Determine how many of the lines below include "folder", then respond with that number and no other text.

[Supplied information Boundary: Start]

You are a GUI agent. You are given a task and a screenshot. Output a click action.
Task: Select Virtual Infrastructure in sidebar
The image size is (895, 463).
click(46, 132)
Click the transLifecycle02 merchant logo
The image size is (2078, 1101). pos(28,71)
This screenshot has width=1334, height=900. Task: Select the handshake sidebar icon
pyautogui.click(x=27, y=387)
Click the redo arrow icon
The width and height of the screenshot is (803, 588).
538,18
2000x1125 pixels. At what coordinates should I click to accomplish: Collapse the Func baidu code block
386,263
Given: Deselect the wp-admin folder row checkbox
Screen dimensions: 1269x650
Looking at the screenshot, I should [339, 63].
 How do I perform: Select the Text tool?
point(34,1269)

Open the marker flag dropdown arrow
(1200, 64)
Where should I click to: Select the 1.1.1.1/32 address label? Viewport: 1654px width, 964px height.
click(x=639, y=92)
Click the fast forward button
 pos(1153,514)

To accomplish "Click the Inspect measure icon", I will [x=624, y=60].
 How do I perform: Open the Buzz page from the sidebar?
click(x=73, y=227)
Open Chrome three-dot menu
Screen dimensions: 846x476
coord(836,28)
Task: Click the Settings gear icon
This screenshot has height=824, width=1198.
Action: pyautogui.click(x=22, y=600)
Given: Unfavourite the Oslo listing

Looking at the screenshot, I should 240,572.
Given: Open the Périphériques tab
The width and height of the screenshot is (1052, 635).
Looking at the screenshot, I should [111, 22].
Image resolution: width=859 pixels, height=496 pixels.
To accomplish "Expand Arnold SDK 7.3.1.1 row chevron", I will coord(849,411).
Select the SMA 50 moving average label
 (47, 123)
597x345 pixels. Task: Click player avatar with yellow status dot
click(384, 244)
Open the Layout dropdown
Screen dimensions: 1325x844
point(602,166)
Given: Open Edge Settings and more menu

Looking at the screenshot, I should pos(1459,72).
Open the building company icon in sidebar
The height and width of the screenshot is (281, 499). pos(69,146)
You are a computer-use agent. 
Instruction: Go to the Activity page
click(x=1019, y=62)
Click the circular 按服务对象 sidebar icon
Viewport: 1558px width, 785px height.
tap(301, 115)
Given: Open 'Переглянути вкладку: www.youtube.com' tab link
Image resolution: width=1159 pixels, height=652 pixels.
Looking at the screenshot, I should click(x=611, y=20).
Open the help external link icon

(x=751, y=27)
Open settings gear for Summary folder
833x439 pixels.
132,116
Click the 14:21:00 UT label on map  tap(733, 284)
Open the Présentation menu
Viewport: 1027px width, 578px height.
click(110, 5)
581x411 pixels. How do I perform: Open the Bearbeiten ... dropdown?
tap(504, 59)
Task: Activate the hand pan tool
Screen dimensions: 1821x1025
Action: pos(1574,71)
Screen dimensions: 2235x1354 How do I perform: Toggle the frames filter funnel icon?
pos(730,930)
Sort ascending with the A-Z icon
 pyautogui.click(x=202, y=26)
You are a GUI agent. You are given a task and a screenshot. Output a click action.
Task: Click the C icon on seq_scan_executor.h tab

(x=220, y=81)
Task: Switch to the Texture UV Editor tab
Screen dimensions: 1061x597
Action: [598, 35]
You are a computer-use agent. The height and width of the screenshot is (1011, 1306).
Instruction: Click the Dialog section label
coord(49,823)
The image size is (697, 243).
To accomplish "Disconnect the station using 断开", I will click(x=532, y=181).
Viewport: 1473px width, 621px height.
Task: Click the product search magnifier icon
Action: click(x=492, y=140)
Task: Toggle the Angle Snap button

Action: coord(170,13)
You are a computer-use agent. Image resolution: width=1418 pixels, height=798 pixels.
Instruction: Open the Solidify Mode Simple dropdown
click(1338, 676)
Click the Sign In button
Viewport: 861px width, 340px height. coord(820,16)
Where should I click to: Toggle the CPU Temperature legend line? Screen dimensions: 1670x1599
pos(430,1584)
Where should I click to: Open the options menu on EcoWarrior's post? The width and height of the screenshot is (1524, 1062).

[Supplied information Boundary: End]

* **Exercise solution**
2